Excerpt from a dataset:
>> begin
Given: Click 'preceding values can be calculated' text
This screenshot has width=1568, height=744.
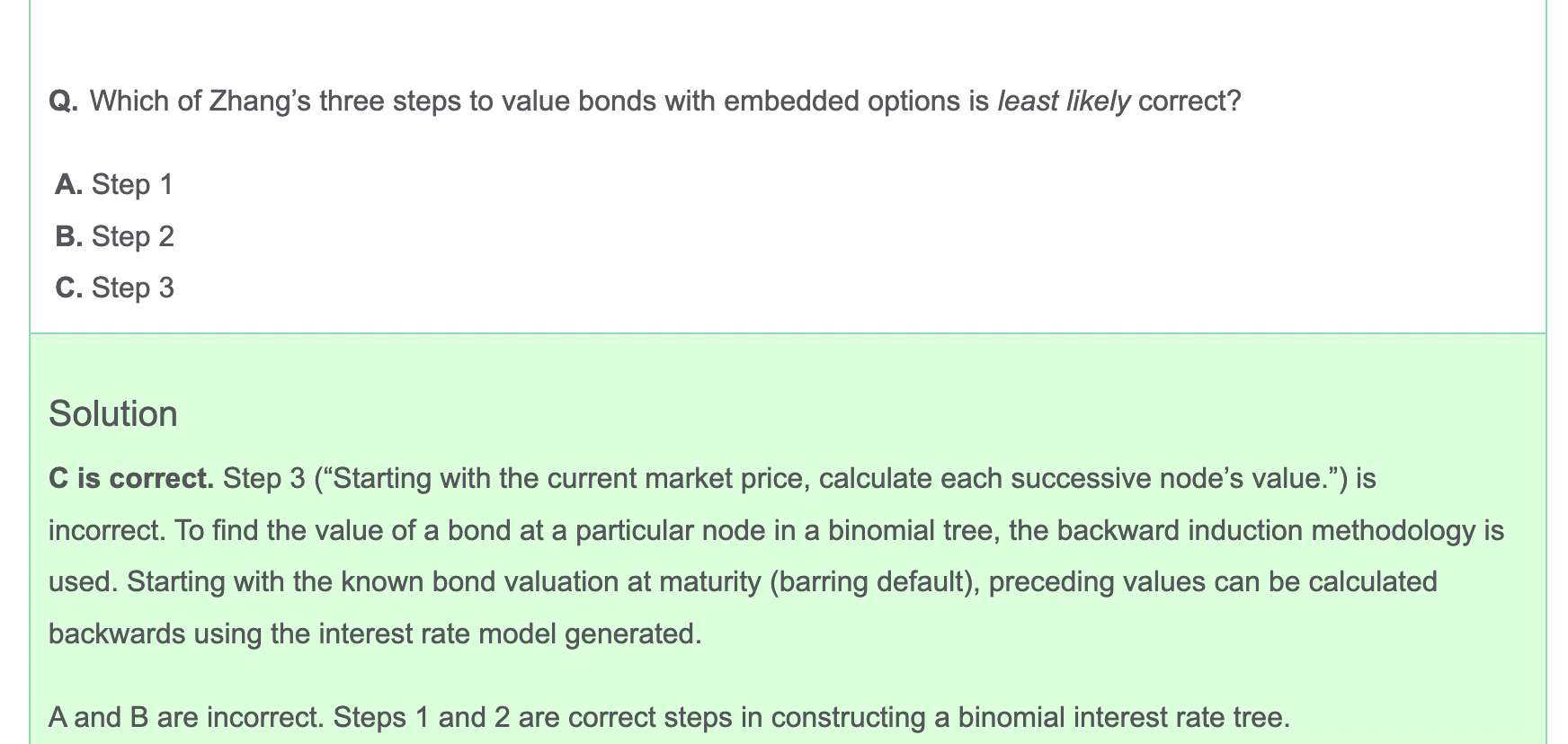Looking at the screenshot, I should point(1212,582).
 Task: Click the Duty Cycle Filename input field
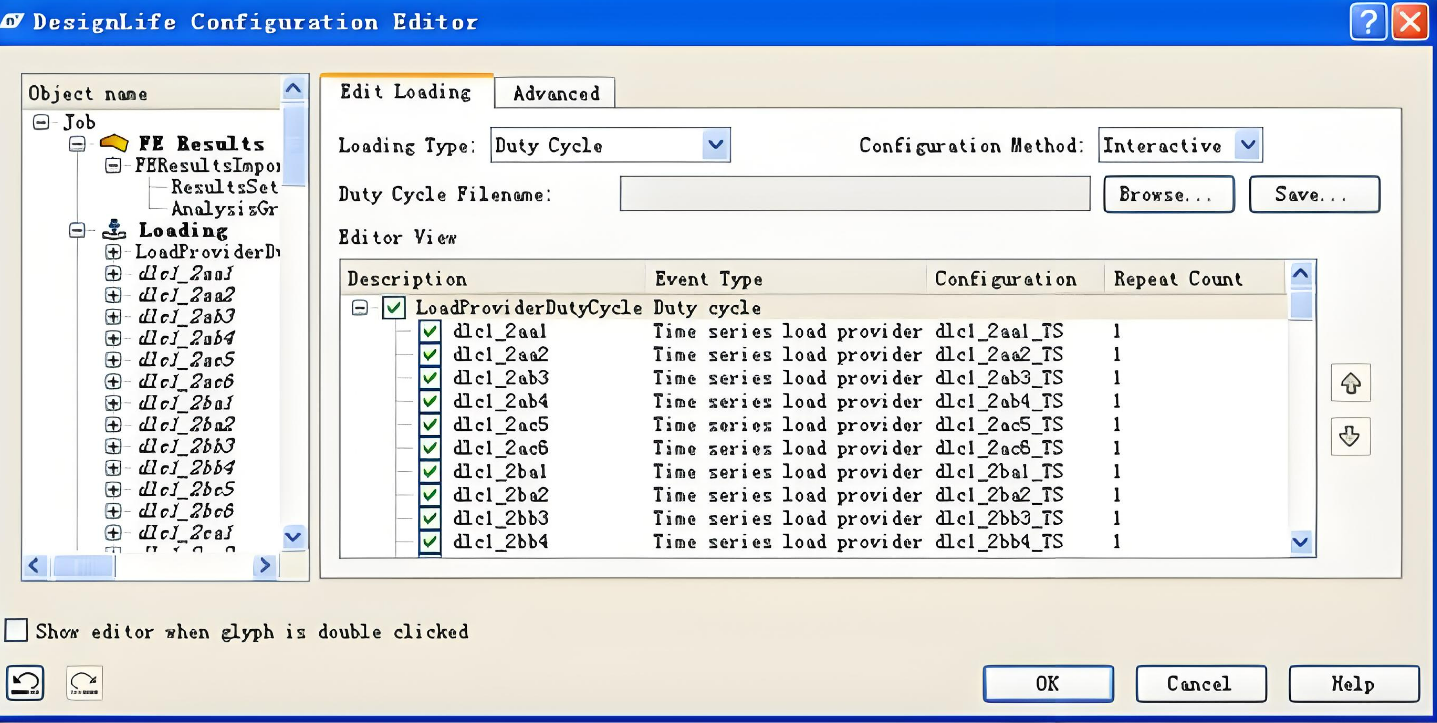point(854,195)
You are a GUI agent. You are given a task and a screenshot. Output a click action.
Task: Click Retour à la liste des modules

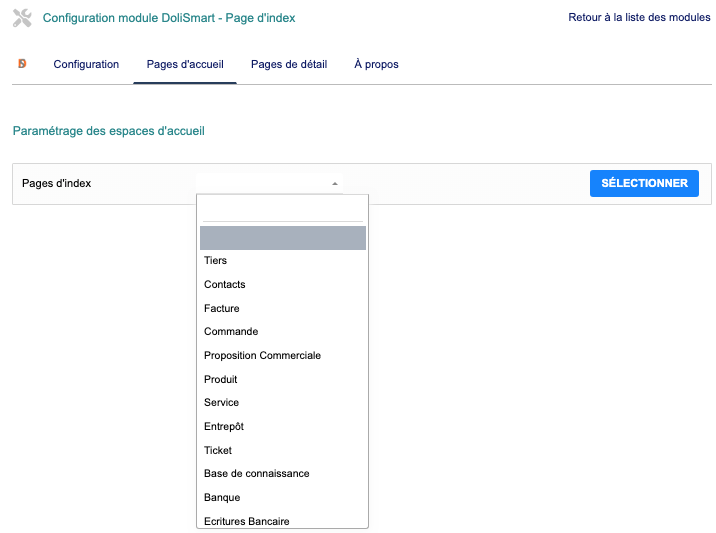[x=639, y=18]
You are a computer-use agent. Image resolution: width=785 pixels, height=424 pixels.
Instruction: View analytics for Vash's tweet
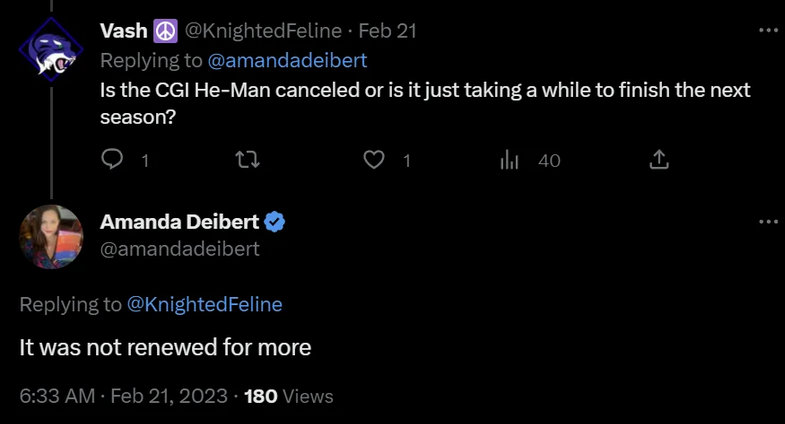[x=509, y=160]
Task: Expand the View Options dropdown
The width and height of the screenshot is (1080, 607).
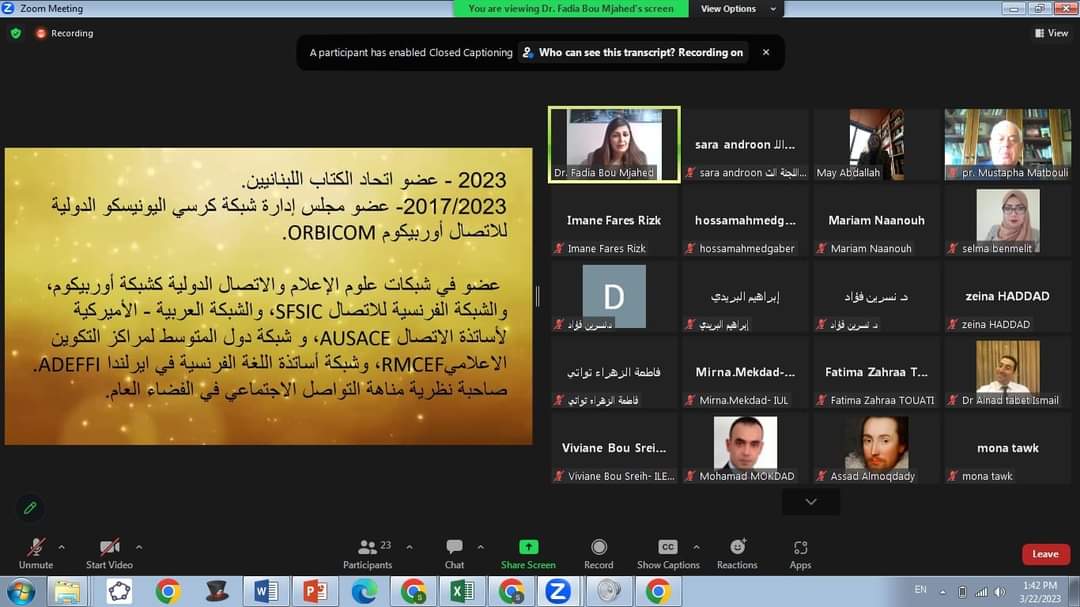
>> end
EXERCISE => Quote every line of the records above exactly, omitting the pictures from your answer.

FULL SOLUTION =>
Given: Click 'preceding values can be calculated' text
This screenshot has width=1568, height=744.
Looking at the screenshot, I should point(1212,582).
 Task: Click the Duty Cycle Filename input field
point(854,195)
You are a GUI agent. You are given a task and a screenshot. Output a click action.
Task: Click Retour à la liste des modules

[x=639, y=18]
You are a computer-use agent. Image resolution: width=785 pixels, height=424 pixels.
Instruction: View analytics for Vash's tweet
[x=509, y=160]
Task: Expand the View Options dropdown
The width and height of the screenshot is (1080, 607).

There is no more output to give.